Pattern: This is the fundamental pattern for finding connected components in a grid graph.

# Given an m x n 2D binary grid which represents a map of '1's (land) and
# '0's (water), return the number of islands.
# An island is surrounded by water and is formed by connecting adjacent lands
# horizontally or vertically.
#
# Example 1:
# Input: grid = [
#   ["1","1","1","1","0"],
#   ["1","1","0","1","0"],
#   ["1","1","0","0","0"],
#   ["0","0","0","0","0"]
# ]
# Output: 1
#
# Example 2:
# Input: grid = [
#   ["1","1","0","0","0"],
#   ["1","1","0","0","0"],
#   ["0","0","1","0","0"],
#   ["0","0","0","1","1"]
# ]
# Output: 3
#
# Constraints:
# m == grid.length
# n == grid[i].length
# 1 <= m, n <= 300

class Solution:
    # Approach 1: DFS (Most Intuitive)
    def numIslands(self, grid: List[List[str]]) -> int:
        if not grid:
            return 0

        rows, cols = len(grid), len(grid[0])
        count = 0

        def dfs(r, c):
            # Boundary check and water check
            if (r < 0 or r >= rows or c < 0 or c >= cols or
                grid[r][c] == '0'):
                return

            # Mark as visited by changing to '0'
            grid[r][c] = '0'

            # Explore all 4 directions
            dfs(r + 1, c)
            dfs(r - 1, c)
            dfs(r, c + 1)
            dfs(r, c - 1)

        # Iterate through grid
        for r in range(rows):
            for c in range(cols):
                if grid[r][c] == '1':
                    count += 1
                    dfs(r, c)  # Mark entire island

        return count

    # Approach 2: BFS
    def numIslands2(self, grid: List[List[str]]) -> int:
        if not grid:
            return 0

        from collections import deque
        rows, cols = len(grid), len(grid[0])
        count = 0
        directions = [(0, 1), (0, -1), (1, 0), (-1, 0)]

        def bfs(r, c):
            queue = deque([(r, c)])
            grid[r][c] = '0'

            while queue:
                row, col = queue.popleft()
                for dr, dc in directions:
                    nr, nc = row + dr, col + dc
                    if (0 <= nr < rows and 0 <= nc < cols and
                        grid[nr][nc] == '1'):
                        grid[nr][nc] = '0'
                        queue.append((nr, nc))

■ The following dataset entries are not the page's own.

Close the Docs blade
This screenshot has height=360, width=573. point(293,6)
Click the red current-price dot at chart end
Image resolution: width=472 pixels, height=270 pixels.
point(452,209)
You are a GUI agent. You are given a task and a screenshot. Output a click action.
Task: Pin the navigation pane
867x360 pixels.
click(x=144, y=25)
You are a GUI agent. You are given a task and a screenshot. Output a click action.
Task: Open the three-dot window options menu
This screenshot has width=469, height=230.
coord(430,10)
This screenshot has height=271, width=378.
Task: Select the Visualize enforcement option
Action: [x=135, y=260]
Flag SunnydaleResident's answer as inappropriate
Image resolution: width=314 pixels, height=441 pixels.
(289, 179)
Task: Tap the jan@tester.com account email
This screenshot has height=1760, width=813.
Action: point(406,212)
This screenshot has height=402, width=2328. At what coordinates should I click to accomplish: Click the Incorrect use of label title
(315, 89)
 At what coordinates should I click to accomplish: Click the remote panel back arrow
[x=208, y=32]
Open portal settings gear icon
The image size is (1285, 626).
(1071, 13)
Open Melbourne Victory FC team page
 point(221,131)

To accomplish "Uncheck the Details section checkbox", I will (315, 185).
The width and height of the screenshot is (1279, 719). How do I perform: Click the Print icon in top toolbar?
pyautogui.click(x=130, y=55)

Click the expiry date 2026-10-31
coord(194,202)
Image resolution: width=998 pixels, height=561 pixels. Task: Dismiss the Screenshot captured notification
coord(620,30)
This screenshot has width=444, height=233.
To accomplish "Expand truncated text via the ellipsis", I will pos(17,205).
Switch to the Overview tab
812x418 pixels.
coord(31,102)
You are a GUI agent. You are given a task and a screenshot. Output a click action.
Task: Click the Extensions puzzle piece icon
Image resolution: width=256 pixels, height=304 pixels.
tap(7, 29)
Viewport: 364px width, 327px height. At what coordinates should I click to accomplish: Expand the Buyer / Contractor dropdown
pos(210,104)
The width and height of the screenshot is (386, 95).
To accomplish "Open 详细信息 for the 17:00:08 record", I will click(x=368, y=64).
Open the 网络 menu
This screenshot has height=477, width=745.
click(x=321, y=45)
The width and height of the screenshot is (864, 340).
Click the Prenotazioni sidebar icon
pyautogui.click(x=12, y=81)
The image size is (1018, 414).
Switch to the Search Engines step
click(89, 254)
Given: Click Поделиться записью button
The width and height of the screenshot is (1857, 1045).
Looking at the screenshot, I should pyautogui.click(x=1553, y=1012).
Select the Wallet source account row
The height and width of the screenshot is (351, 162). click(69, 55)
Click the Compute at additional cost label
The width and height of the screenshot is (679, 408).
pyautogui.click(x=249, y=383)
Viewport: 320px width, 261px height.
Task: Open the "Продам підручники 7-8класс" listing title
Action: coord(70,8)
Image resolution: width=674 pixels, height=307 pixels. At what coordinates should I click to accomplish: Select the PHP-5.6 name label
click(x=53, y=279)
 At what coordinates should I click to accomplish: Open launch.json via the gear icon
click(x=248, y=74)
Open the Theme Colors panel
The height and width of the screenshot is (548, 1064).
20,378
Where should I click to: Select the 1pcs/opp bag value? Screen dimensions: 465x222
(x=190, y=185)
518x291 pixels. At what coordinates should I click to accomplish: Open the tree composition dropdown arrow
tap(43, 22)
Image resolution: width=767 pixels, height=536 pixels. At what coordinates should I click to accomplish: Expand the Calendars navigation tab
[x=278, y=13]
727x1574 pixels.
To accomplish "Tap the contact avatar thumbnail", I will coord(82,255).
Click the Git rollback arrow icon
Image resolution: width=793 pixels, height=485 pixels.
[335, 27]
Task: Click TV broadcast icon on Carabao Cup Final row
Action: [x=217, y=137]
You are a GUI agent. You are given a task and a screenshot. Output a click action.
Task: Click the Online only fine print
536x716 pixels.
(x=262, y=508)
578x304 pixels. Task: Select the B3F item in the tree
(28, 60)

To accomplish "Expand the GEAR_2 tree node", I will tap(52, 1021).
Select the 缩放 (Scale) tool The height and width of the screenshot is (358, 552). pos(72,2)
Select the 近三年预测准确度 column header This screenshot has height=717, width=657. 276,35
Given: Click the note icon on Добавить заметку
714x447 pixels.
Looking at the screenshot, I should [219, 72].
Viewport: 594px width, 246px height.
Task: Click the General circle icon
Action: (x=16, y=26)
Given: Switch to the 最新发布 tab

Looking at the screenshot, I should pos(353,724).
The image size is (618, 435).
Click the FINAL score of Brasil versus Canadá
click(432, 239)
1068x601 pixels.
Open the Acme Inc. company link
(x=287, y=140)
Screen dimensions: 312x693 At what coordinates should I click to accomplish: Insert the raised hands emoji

        for r in range(rows):
            for c in range(cols):
                if grid[r][c] == '1':
                    count += 1
                    bfs(r, c)

        return count

# Time Complexity: O(m * n) - visit each cell once
# Space Complexity: O(m * n) - recursion stack in worst case
#
# Pattern: Grid DFS/BFS for connected components
# This pattern applies to many similar problems!